**Records supplied:**
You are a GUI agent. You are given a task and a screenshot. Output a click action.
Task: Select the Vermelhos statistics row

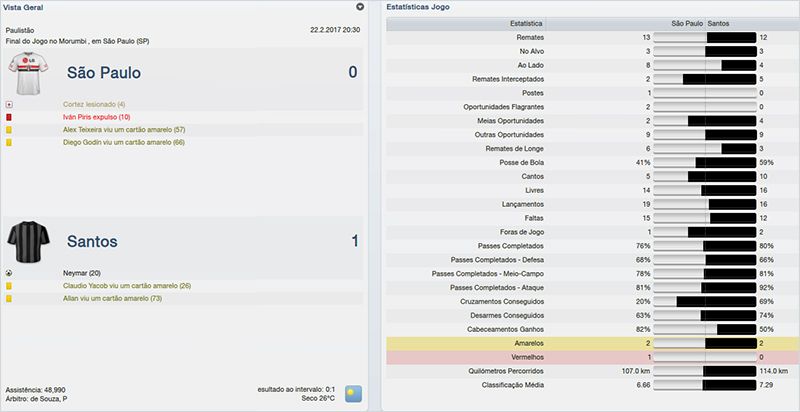[588, 357]
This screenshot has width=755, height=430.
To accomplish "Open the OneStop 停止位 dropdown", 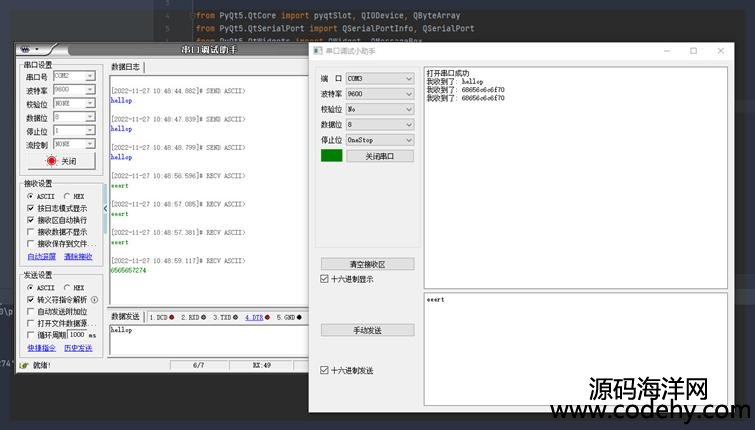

**What is needed:**
Only the text of the records above is to be reproduced, exactly as given; the pictures are dropped.

**Final answer:**
You are a GUI agent. You are given a task and a screenshot. Output a click action.
Task: Select the Vermelhos statistics row

[588, 357]
This screenshot has width=755, height=430.
To accomplish "Open the OneStop 停止位 dropdown", 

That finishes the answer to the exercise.